MPs are calling for the FCA to be given the power to launch a redress programme for those who were missold embedded interest rate swaps.
The FSA began a full review of interest rate swaps in January.
However, the redress scheme only covers swaps sold as an independent product, and not swaps which were embedded in business loans.
The FCA says embedded swaps are excluded because they are classified as commercial loans and are therefore unregulated.
A spokesman for the FCA says swaps sold independently are a “separate derivative” whereas embedded swaps are an “integral part of the loan”.
But Treasury select committee member John Thurso, a Liberal Democrat MP, says there is no reason why a redress programme should not be set up for embedded swaps.
He has tabled an early day motion – signed by 18 MPs so far – calling for a review and for redress to be paid to those affected by embedded swap misselling.

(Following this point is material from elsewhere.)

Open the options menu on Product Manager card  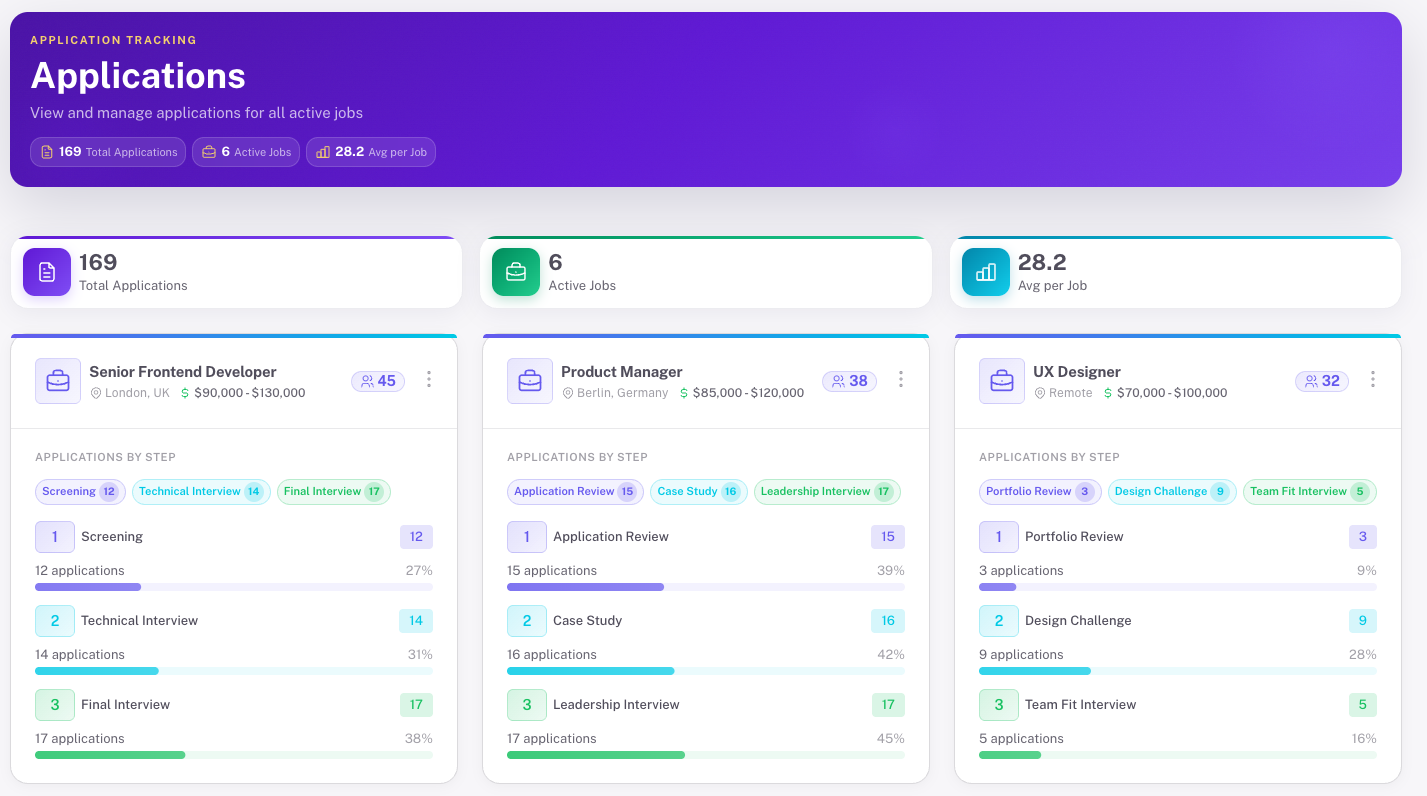click(900, 380)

Speaking to Money Marketing, Thurso says: “The FCA has helpfully pointed out to me that it is not, in its view, legally empowered to undertake a review on embedded swaps.
“It is over to us in Parliament to ensure we either give the FCA the power to do it or instruct someone else who can.”
Capital Asset Management chief executive Alan Smith says: “While there must be some form of redress for victims of misselling, a line has to be drawn somewhere between what is regulated and what is not.”